Breast ultrasound is a diagnostic medical imaging technique that uses high-frequency sound waves to create images of the breast tissue. It is a safe and non-invasive imaging method that can provide valuable information about the structure of the breast tissue, including the presence of any lumps, masses, or other abnormalities.
How it Works
During a breast ultrasound, the patient lies on an exam table, and a gel is applied to the skin over the breast area. A handheld transducer is then moved over the breast tissue, emitting high-frequency sound waves that bounce off the breast tissue and create images on a computer screen. The images can be used to identify any abnormalities in the breast tissue, such as cysts, masses, or other growths.
Uses and Benefits
Breast ultrasound is a valuable tool for detecting and diagnosing breast cancer, as well as other breast abnormalities, such as cysts, fibroadenomas, and other growths. It is often used in conjunction with mammography, which is another type of imaging test that uses X-rays to create images of the breast tissue. Breast ultrasound can also be used to guide biopsies, which are procedures that involve taking a small sample of breast tissue for analysis.
One of the main benefits of breast ultrasound is that it does not use ionizing radiation, which can be harmful in high doses. This makes breast ultrasound a safe and non-invasive imaging technique that can be used in patients who are pregnant or who have concerns about radiation exposure.

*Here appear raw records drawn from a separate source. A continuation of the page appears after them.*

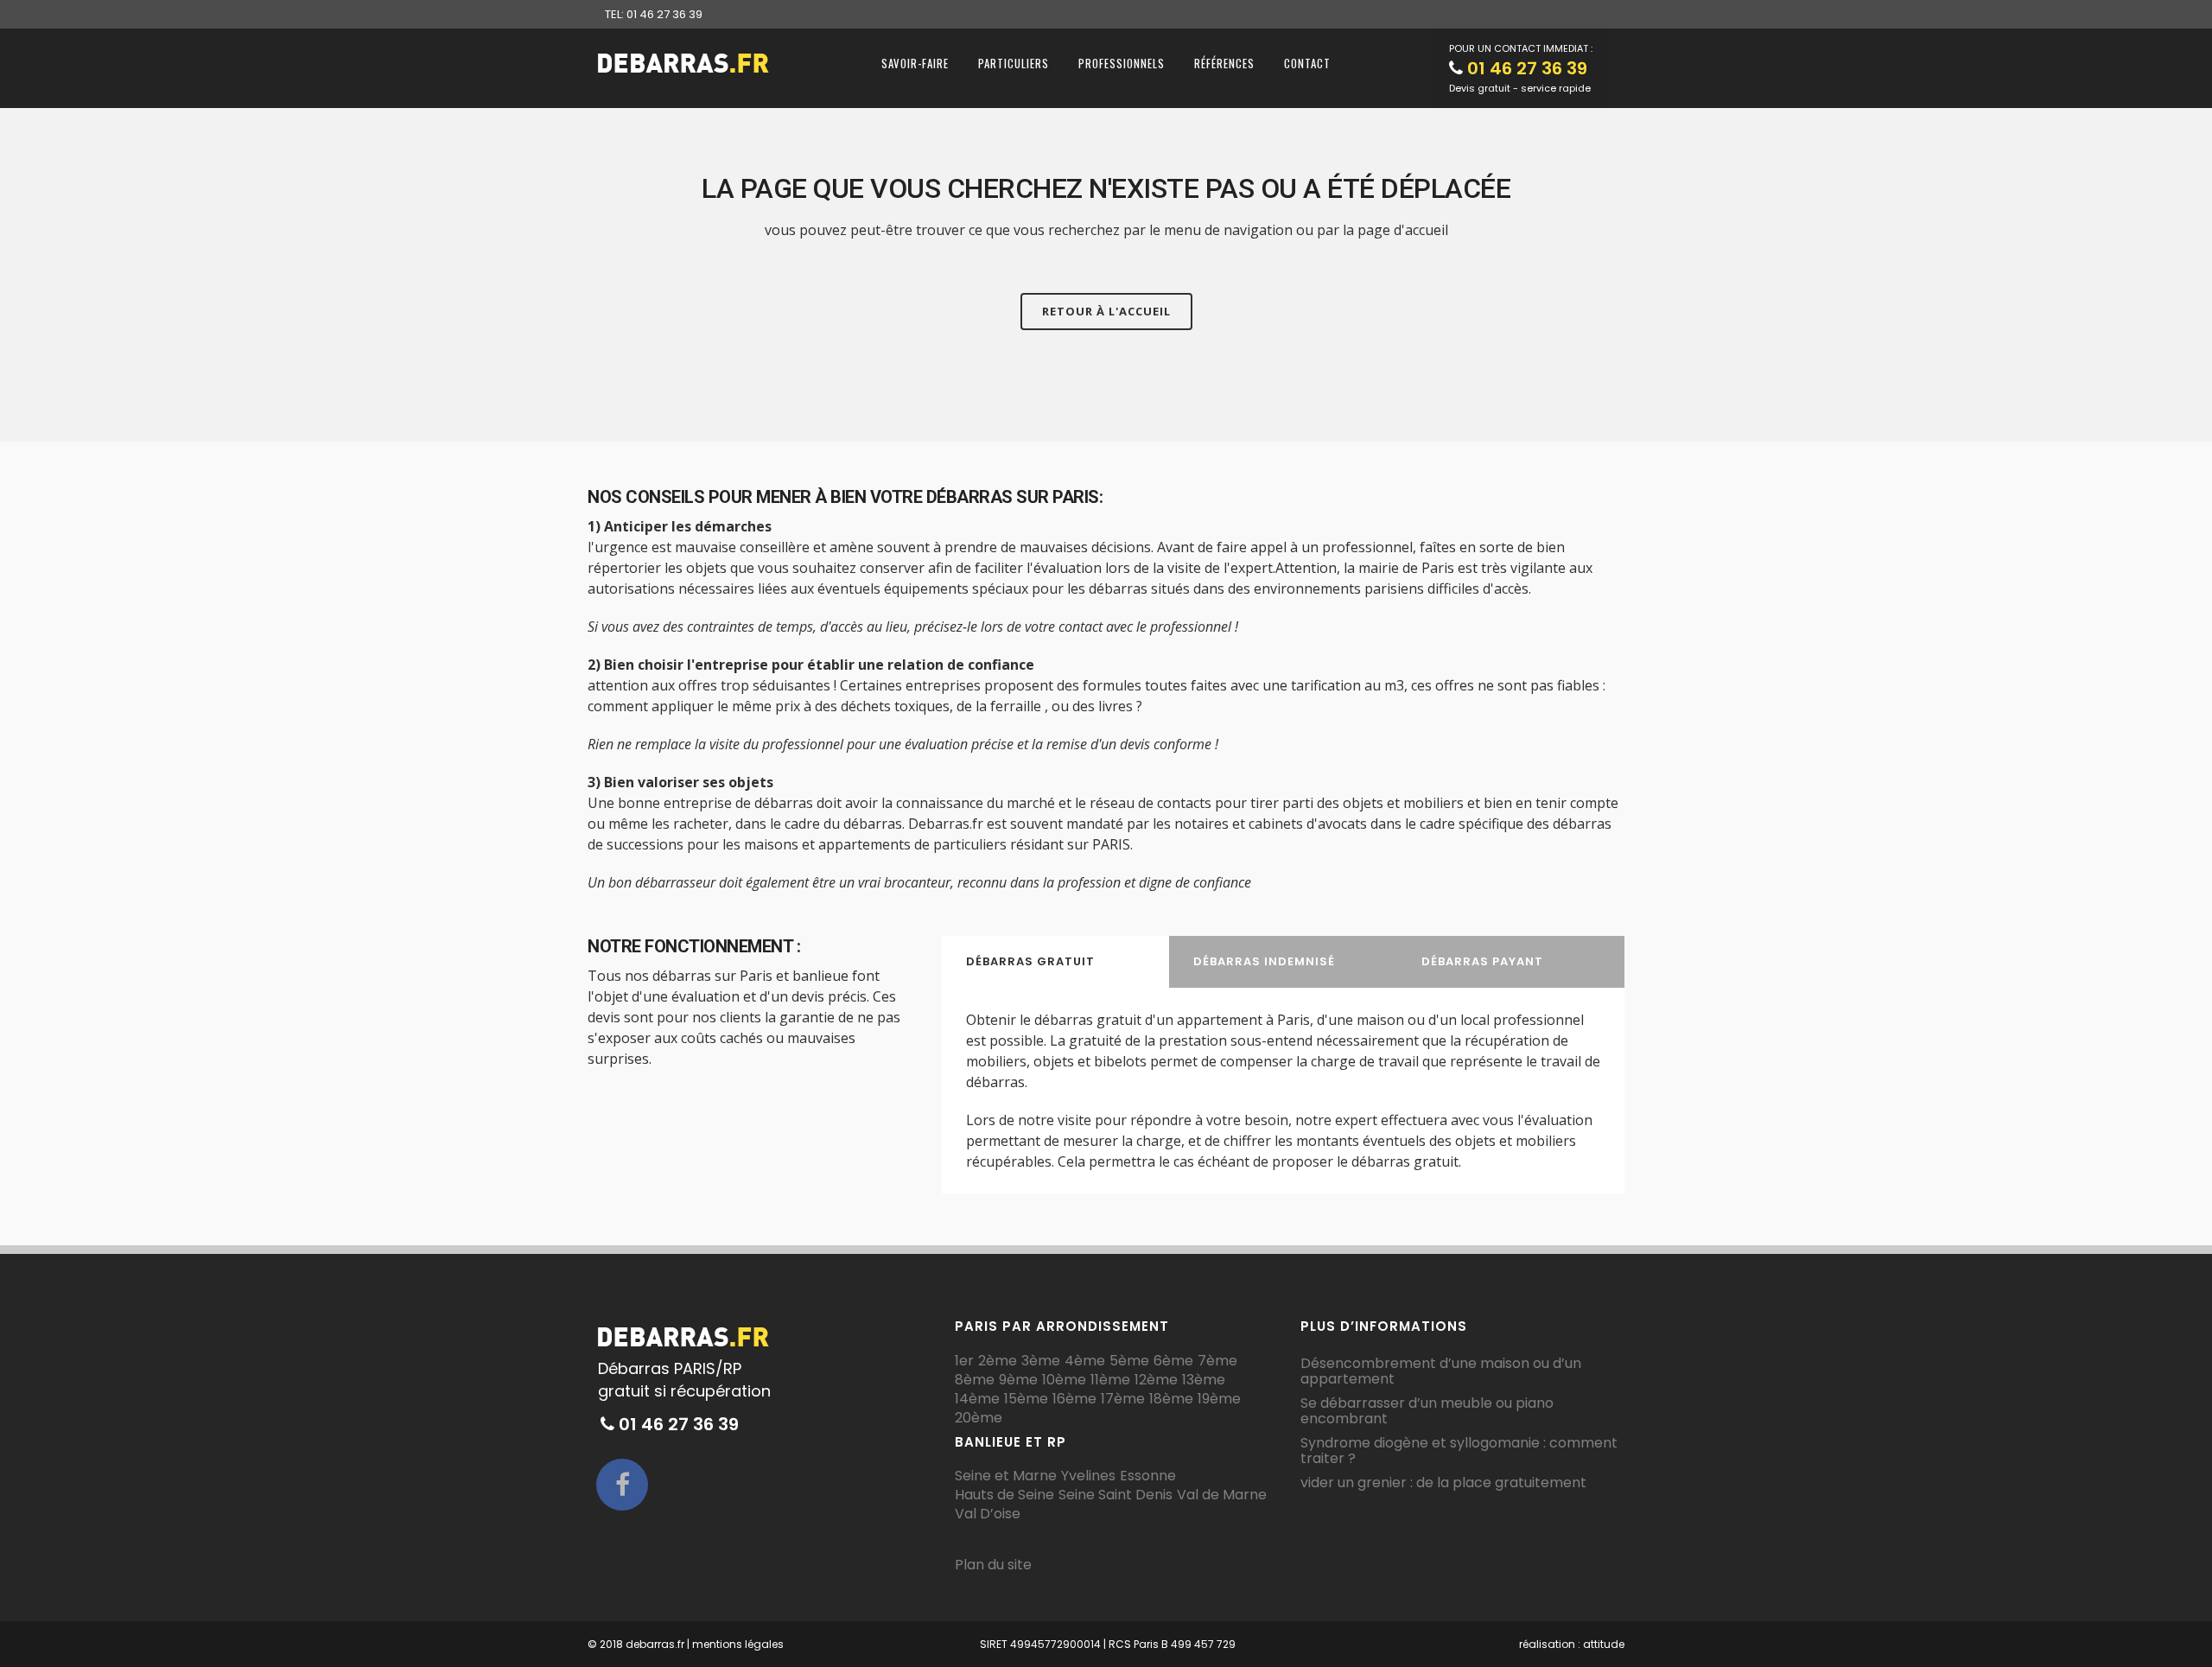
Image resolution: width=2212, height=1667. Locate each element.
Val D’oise (987, 1514)
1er (964, 1361)
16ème (1074, 1399)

Breast ultrasound is a safe and non-invasive procedure, and there are typically no risks associated with the test. However, some patients may experience mild discomfort during the procedure, such as pressure or tenderness in the breast tissue.
What to Expect Before, During, and After the Procedure
Before the procedure, patients may be asked to wear a gown or remove any clothing that covers the breast area. Patients may also be asked to refrain from using deodorant, lotion, or other products on the breast area, as these can interfere with the quality of the images.
During the procedure, the patient will lie on an exam table, and the healthcare provider will apply a gel to the skin over the breast area. The transducer will then be moved over the breast tissue to create images of the breast tissue. The procedure typically takes 30 minutes to an hour to complete.
After the procedure, patients can resume normal activities immediately. The images will be analysed by a radiologist or other healthcare provider, who will then discuss the results with the patient. In some cases, further testing or follow-up may be recommended.
Breast ultrasound is a safe and non-invasive imaging technique that can provide valuable information about the structure of the breast tissue, including the presence of any lumps, masses, or other abnormalities. It is often used in conjunction with mammography to provide a more complete picture of the breast tissue.
While there are no significant risks associated with the procedure, patients may experience mild discomfort during the exam. As with any medical procedure, patients should discuss their options with their healthcare provider to determine if breast ultrasound is appropriate for their specific needs.